Isaac GR00T reference robot gives humanoid labs a shared hardware target
Original: NVIDIA Announces NVIDIA Isaac GR00T Reference Humanoid Robot for Academic Research View original →
Humanoid robotics does not only need better models. It also needs repeatable hardware, shared data workflows, and a way to compare experiments across labs. NVIDIA’s Isaac GR00T Reference Humanoid Robot targets that gap by combining a Unitree H2 Plus humanoid, Sharpa tactile five-finger hands, Jetson Thor compute, and Isaac GR00T software into an open reference design for academic research.
The hardware is built for human-scale testing. The Unitree H2 chassis stands nearly 6 feet tall and weighs 150 pounds, with 31 degrees of freedom across the body. Dual Sharpa Wave tactile hands add 22 degrees of freedom, bringing the full body and hand system to 75 degrees of freedom. The sensing package includes a head-mounted stereo camera with a 140-degree horizontal and 102-degree vertical field of view, wrist cameras for close-range manipulation, and an inertial measurement unit for motion tracking.
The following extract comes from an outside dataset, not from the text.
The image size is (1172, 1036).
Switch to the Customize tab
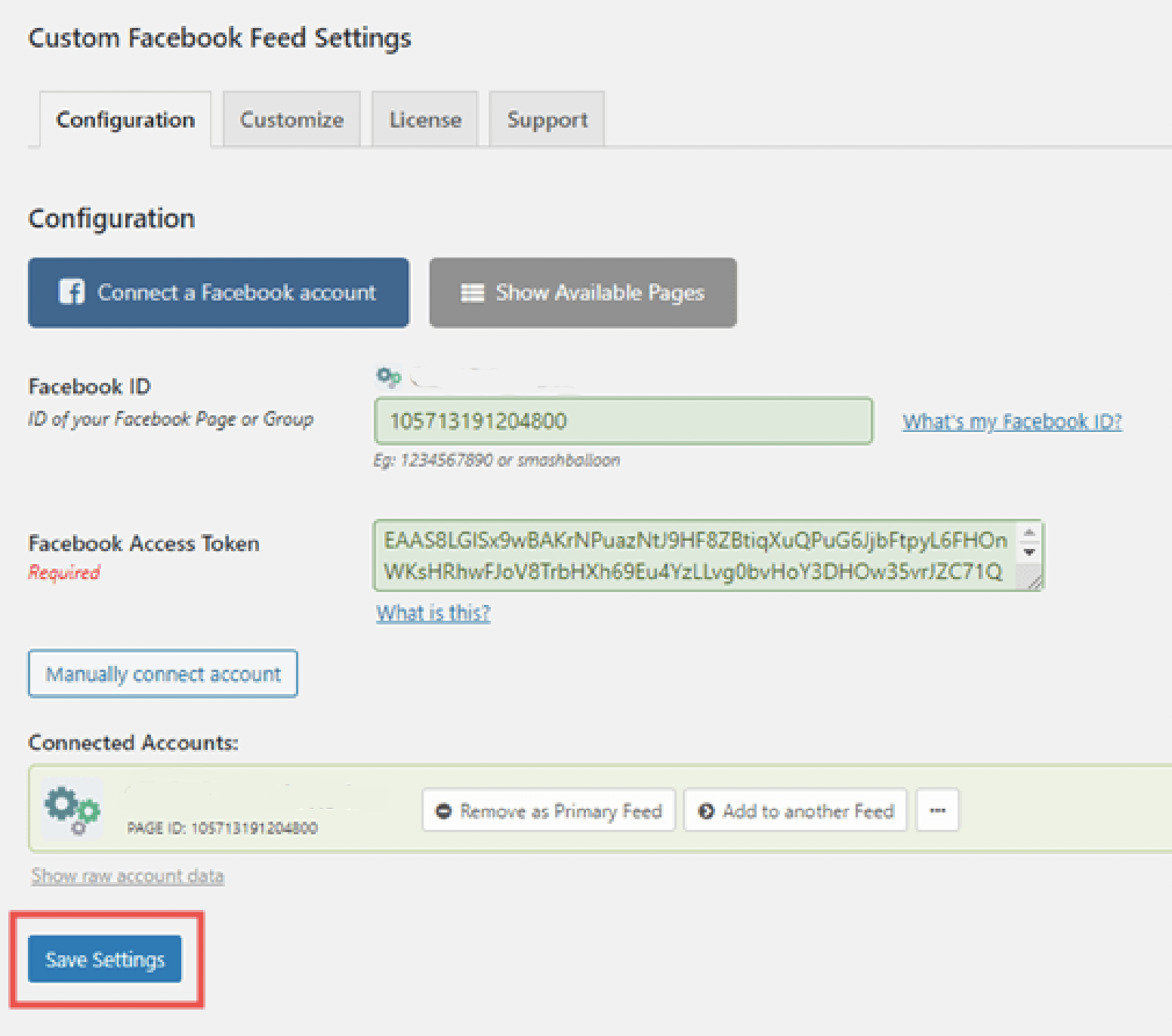click(x=291, y=120)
The onboard computer is the Jetson AGX Thor T5000. NVIDIA lists a Blackwell GPU with 2,070 FP4 teraflops, a 14-core Arm CPU, 128GB of unified memory, and a configurable 40-130W power range for real-time sensor processing and robot inference. The robot has arm torque up to 120 Newton-meters, leg torque up to 360 Newton-meters, a rated arm payload of 7 kilograms, and a peak payload of 15 kilograms. Its 0.972kWh battery is described as supporting about three hours of operation.
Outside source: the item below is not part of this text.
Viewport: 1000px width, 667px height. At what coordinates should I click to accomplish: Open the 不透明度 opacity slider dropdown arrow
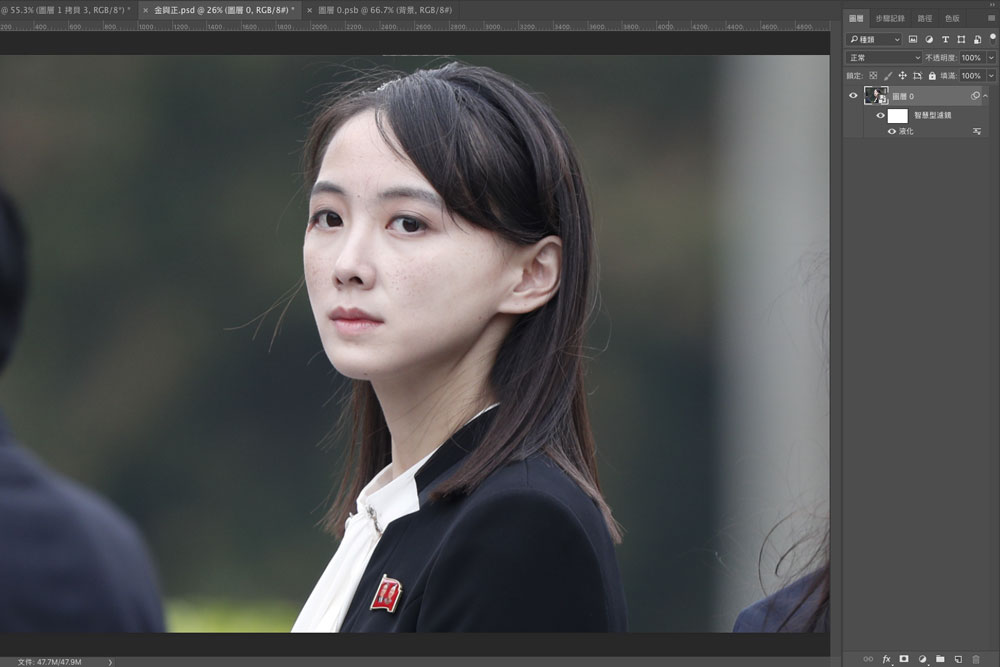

The software stack matters because it covers the full development loop. Isaac Teleop handles demonstration data capture. Isaac GR00T open foundation models support humanoid reasoning and multitask behavior. Isaac Sim and Isaac Lab cover simulation, training, testing, and policy evaluation. Isaac ROS middleware moves trained policies onto physical robots. NVIDIA says researchers retain control of robot data, training data, telemetry, and logs.
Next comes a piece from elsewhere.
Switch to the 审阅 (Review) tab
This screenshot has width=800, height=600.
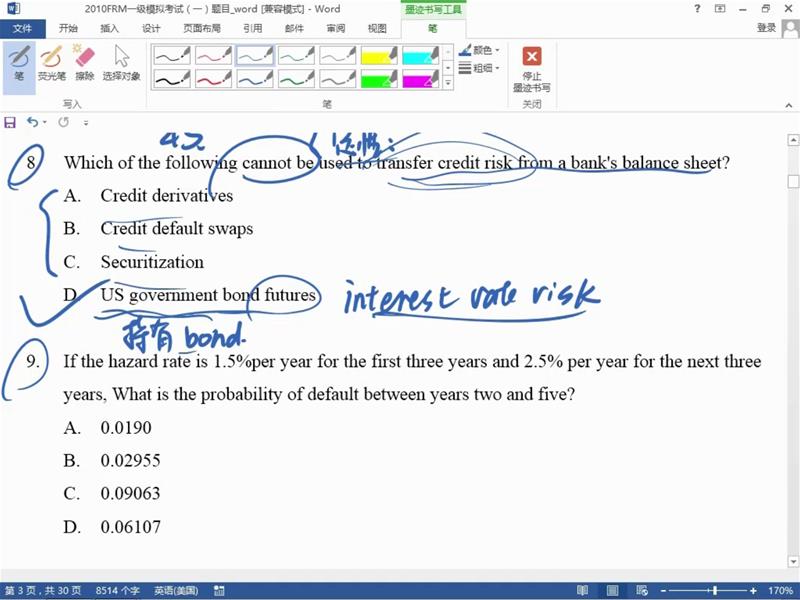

Ai2, ETH Zurich, Stanford Robotics Center, and UC San Diego’s Advanced Robotics and Controls Laboratory are named among early research institutions using the reference design. The robot is expected to be available from Unitree in late 2026, while a Unitree G1 reference workflow is expected soon on GitHub and Hugging Face. The big test will be whether a common reference platform can reduce duplication and make humanoid results easier to reproduce outside the lab that produced them.